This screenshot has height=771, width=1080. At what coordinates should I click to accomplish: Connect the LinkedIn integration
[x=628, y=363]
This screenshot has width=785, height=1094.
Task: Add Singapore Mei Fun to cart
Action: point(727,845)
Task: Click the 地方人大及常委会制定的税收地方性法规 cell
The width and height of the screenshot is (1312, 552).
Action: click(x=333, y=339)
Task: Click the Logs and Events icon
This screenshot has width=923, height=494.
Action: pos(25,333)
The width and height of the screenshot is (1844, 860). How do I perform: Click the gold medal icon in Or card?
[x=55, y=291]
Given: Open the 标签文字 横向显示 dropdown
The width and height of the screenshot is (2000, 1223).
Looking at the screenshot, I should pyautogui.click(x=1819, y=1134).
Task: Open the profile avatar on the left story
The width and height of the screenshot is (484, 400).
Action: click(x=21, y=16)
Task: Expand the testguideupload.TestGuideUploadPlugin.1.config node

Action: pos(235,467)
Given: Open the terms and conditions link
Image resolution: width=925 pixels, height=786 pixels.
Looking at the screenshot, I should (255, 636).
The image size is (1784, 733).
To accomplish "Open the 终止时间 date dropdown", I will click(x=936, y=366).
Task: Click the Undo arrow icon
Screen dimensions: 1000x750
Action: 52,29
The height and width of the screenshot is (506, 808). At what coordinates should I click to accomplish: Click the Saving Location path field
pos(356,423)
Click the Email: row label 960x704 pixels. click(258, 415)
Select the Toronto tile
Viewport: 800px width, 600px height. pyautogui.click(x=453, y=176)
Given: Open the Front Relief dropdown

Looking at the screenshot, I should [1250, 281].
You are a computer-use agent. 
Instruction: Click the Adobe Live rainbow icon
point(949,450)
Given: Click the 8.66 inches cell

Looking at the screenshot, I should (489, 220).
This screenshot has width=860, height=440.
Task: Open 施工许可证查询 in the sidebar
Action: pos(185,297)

::::::

_WRITTEN TASK_
How many lines in the material above contain the string "Given", with case counting? Give only the number.

_SOLUTION FOR THIS TASK_
4